──────── Trecho fornecido

Para Borges, mesmo a agenda de revisão de gastos capitaneada pelo secretário Sergio Firpo no Ministério do Planejamento deveria contemplar a necessidade de ajuste. “O governo é sempre muito vocal em dizer que essa revisão está aí para abrir espaço e viabilizar novos gastos, e não para gerar economia fiscal”. Na situação brasileira, entretanto, não basta ampliar a efetividade do gasto público, reforça.

Em seu artigo, as principais frentes de ação – seja pelo lado da despesa e/ou receita –  defendidas são a previdência, os mínimos constitucionais para saúde e educação e o desenho do Imposto Seletivo.

Borges lembra que o déficit primário com a previdência representa hoje quase 3% do PIB. “Sem ele, a União seria superavitária”, ilustra. Esse tema que também tem sido abordado pelo pesquisador associado do FGV IBRE Fabio Giambiagi em textos de discussão de sua coautoria, em que analisa segmentos que deveriam sofrer mudanças em uma nova rodada de reforma (leia mais aqui). “A gente ainda não conhece os números do Novo Censo em termos de projeção populacional, mas é provável que o processo de envelhecimento da população brasileira seja ainda mais rápido do que os números que temos hoje”, alerta Borges, defendendo que é preciso repensar idade mínima, critérios para cálculo do benefício (taxa de reposição) e o BPC, “que no fundo é uma aposentadoria não contributiva, porque o mesmo valor do piso previdenciário gera um incentivo enorme para a não contribuição de uma parte grande da população”, diz. Desvincular o piso previdenciário do salário-mínimo nacional é uma das recomendações para conter a expansão do déficit. “O salário-mínimo é uma variável que deve sim ser reajustada ao longo do tempo em termos reais, refletindo ganhos de produtividade da mão de obra, mas é uma variável que deve regular o mercado de trabalho, ou seja, a vida de quem está participando ativamente da produção econômica”, defende no texto. Ele também aponta a agenda de reformas pelo lado da receita, que inclui uma redução dos subsídios ao MEI e ao Simples Nacional – tema também tratado pelos pesquisadores do Observatório da Produtividade Regis Bonelli (leia aqui), que destacam o déficit atuarial desses regimes –, bem como uma desoneração horizontal da folha de pagamentos. Borges cita trabalho acadêmico que mostra que a tributação sobre folha no Brasil é tão alta que uma redução horizontal se autofinanciaria, pode conta da redução da informalidade estimulada por uma reforma.

────────────────
──────── Dados para análise

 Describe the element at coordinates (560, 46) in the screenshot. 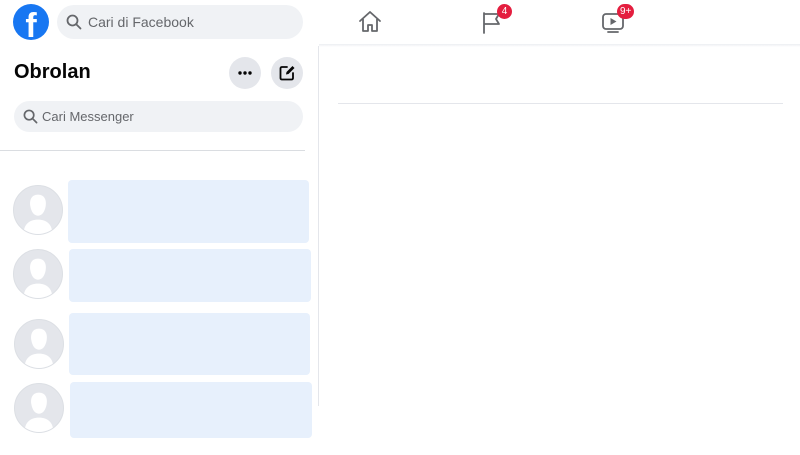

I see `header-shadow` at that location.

────────────────
──────── Dados para análise

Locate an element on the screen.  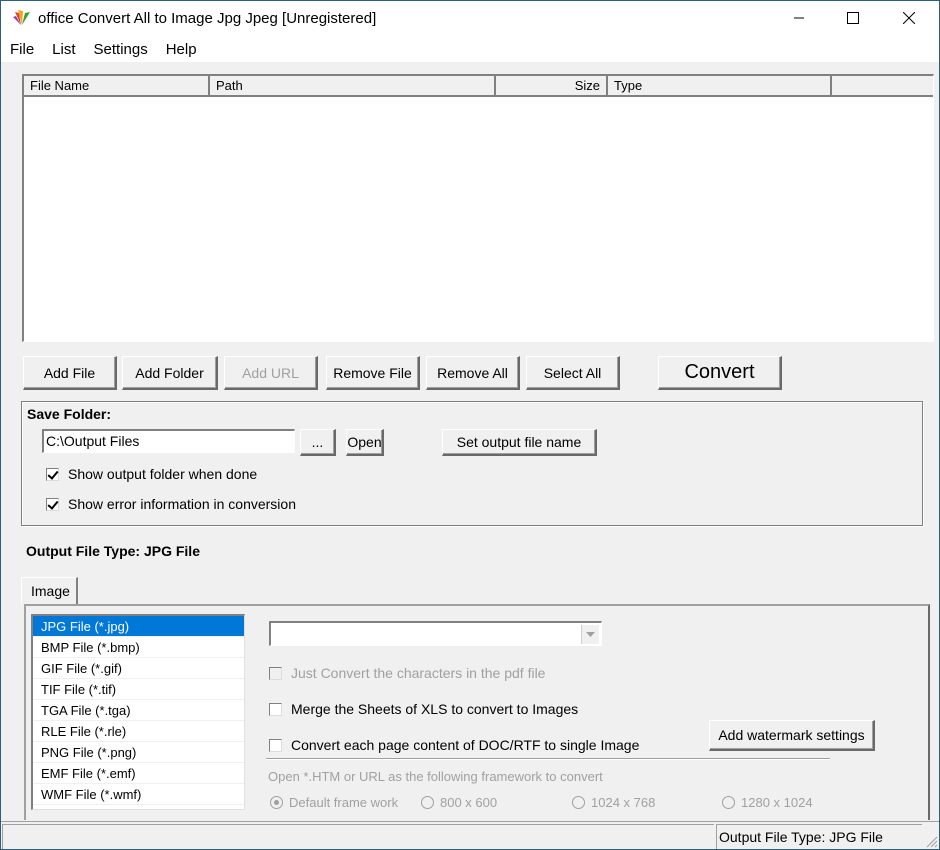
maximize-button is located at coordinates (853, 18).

────────────────
──────── Dados para análise

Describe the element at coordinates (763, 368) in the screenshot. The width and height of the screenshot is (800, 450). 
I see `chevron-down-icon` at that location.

────────────────

__Problema a resolver__:
Reproduza sem alterações a parte do trecho sobre o ajuste fiscal entre "Em seu artigo, as" e "do Imposto Seletivo.", inclusive. Baseie-se somente no trecho sobre o ajuste fiscal.

__Resposta da tarefa__:
Em seu artigo, as principais frentes de ação – seja pelo lado da despesa e/ou receita –  defendidas são a previdência, os mínimos constitucionais para saúde e educação e o desenho do Imposto Seletivo.